# [EXERCISE GOAL]
In the material below, how many lines contain "will"? Answer with the number alone.
*** THE RECORDS Section Begins ***
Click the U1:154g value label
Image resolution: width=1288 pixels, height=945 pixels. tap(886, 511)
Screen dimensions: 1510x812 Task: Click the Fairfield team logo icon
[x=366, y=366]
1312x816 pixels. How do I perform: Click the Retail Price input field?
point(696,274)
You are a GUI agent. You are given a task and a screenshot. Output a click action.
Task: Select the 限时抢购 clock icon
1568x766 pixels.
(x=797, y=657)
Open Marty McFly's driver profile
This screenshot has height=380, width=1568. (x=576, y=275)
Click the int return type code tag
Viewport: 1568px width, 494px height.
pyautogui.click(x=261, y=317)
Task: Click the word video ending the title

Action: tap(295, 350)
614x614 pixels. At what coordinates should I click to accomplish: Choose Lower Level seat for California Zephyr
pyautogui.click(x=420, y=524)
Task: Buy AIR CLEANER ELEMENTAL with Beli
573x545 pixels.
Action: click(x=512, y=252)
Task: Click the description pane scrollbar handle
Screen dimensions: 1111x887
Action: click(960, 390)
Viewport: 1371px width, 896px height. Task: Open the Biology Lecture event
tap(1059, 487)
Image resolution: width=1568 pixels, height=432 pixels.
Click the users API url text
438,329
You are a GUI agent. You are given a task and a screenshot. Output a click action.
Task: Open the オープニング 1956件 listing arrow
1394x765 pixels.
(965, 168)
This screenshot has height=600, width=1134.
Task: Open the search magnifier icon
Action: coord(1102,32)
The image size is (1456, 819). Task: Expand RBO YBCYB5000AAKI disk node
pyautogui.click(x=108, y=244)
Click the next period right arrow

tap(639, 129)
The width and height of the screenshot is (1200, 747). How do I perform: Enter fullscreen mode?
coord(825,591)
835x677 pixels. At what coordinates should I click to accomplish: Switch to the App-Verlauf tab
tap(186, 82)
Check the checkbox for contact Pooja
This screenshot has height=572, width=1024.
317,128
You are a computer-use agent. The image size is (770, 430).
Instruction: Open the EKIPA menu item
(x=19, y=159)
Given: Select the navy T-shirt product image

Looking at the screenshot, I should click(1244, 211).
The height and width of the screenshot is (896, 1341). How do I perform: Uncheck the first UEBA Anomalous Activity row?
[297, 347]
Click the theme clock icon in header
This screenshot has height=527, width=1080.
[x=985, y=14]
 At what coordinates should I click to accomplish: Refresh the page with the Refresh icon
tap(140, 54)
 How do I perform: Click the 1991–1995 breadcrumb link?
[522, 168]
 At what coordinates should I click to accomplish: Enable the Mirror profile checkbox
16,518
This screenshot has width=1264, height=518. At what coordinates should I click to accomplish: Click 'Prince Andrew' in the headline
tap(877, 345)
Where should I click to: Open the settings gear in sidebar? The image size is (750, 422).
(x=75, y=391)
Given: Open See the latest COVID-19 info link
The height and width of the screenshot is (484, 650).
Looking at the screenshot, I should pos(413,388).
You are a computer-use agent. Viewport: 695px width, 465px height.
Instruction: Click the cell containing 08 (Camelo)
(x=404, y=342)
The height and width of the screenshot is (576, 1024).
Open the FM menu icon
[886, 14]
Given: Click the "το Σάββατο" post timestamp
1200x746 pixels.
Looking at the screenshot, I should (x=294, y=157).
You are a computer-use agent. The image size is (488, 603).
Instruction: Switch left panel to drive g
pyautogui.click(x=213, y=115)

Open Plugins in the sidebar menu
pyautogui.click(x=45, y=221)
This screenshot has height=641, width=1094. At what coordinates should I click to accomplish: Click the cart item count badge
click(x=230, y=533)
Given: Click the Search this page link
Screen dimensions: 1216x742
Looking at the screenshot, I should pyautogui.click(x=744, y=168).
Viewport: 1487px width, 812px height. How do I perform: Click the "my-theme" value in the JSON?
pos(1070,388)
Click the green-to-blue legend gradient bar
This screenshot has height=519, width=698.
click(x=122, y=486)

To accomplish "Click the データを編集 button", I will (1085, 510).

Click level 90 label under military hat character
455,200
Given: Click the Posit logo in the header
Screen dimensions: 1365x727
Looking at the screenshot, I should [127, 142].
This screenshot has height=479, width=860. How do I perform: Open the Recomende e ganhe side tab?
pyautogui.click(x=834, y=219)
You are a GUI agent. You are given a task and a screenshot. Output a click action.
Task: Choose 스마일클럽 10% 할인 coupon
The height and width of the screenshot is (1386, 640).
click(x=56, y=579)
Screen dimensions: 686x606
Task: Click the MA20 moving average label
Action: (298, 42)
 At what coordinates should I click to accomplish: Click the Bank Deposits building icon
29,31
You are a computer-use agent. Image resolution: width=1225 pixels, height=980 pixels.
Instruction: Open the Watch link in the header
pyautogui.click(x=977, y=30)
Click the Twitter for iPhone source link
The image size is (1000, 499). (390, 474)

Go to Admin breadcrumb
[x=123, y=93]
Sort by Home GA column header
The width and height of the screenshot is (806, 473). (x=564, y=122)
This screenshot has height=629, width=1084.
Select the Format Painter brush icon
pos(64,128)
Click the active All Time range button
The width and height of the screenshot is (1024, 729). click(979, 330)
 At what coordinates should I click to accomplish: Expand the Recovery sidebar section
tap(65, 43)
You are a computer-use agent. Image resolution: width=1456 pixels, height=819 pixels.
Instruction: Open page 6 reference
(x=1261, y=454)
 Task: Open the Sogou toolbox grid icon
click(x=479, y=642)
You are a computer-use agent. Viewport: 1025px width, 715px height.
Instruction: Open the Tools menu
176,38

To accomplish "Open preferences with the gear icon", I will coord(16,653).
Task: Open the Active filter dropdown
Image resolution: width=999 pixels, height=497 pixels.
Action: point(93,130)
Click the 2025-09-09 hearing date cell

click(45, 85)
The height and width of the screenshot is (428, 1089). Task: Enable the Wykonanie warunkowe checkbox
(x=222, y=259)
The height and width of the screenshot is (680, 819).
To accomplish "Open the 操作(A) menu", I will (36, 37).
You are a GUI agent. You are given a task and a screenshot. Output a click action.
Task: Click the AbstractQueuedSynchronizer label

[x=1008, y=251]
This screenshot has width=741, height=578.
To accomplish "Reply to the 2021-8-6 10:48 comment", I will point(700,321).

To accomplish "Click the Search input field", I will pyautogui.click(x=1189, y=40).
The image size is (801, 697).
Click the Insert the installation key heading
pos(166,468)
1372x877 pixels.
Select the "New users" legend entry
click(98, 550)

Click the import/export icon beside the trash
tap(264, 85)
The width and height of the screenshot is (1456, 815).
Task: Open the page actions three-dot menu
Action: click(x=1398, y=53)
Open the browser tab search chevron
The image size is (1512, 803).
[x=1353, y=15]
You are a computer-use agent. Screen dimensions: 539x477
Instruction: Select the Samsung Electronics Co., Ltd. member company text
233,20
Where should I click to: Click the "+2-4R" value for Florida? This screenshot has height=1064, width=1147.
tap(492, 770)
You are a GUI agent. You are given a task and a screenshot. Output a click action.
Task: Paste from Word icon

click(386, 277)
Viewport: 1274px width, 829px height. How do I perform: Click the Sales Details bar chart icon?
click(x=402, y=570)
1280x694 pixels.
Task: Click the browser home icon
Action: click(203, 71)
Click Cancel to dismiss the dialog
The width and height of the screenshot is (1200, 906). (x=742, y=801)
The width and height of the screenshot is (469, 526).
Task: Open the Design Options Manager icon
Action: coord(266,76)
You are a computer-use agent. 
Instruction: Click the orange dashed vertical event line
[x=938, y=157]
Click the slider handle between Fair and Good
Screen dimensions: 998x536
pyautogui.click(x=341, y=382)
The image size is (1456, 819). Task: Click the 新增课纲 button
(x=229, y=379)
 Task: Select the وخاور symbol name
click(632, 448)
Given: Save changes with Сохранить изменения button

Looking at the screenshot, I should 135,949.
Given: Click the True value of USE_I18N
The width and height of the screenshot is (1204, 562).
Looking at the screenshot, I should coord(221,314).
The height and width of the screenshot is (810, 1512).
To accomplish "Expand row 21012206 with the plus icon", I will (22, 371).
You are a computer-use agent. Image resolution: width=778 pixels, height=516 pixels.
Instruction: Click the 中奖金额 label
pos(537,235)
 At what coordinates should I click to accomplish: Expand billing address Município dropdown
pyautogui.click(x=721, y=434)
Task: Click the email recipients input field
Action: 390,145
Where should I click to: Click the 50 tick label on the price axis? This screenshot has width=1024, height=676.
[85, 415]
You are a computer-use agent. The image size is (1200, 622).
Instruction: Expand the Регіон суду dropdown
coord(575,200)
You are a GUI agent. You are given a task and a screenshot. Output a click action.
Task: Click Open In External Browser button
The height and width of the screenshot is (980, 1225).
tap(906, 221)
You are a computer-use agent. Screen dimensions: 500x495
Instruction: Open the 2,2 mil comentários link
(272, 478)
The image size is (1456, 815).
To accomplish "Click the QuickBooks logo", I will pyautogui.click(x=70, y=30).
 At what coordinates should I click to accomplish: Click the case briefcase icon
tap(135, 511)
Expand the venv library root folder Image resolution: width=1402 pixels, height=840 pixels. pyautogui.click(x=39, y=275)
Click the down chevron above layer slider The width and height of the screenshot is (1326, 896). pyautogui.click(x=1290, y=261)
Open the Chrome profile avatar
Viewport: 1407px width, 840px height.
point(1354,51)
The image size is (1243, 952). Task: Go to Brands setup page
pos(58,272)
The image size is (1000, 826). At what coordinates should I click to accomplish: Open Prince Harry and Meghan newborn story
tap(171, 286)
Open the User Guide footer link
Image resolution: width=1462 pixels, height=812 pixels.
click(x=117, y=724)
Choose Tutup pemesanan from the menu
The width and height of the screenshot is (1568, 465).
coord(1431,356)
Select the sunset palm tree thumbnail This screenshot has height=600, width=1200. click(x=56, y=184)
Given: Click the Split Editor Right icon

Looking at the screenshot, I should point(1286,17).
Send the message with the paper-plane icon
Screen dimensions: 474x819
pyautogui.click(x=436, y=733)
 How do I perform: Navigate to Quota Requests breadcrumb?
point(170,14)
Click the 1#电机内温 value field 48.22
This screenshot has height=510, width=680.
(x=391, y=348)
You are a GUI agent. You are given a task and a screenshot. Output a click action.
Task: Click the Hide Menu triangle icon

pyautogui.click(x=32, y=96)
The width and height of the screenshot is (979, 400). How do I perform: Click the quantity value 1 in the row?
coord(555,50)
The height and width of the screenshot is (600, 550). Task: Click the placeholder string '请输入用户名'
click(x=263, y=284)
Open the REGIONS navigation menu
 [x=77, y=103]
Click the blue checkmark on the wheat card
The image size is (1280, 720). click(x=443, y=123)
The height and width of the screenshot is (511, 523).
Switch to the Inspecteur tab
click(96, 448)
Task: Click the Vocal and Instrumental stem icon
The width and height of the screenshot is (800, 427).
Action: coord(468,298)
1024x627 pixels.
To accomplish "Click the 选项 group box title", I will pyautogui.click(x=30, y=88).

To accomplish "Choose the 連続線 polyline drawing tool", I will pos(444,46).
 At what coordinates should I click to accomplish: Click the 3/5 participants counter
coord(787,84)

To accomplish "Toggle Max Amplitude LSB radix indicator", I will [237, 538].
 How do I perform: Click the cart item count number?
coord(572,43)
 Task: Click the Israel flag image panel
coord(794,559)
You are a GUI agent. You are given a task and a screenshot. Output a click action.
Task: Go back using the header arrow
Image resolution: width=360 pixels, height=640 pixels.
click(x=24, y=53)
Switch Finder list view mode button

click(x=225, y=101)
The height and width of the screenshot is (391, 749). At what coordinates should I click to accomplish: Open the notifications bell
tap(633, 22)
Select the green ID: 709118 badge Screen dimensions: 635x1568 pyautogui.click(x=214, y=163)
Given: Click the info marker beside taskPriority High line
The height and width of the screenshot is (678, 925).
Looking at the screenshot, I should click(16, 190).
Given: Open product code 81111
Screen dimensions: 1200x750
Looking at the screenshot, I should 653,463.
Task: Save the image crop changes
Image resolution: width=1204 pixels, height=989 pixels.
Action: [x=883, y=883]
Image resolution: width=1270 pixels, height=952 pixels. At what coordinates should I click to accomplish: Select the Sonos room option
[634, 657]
*** THE RECORDS Section Ends ***
# [SOLUTION]
10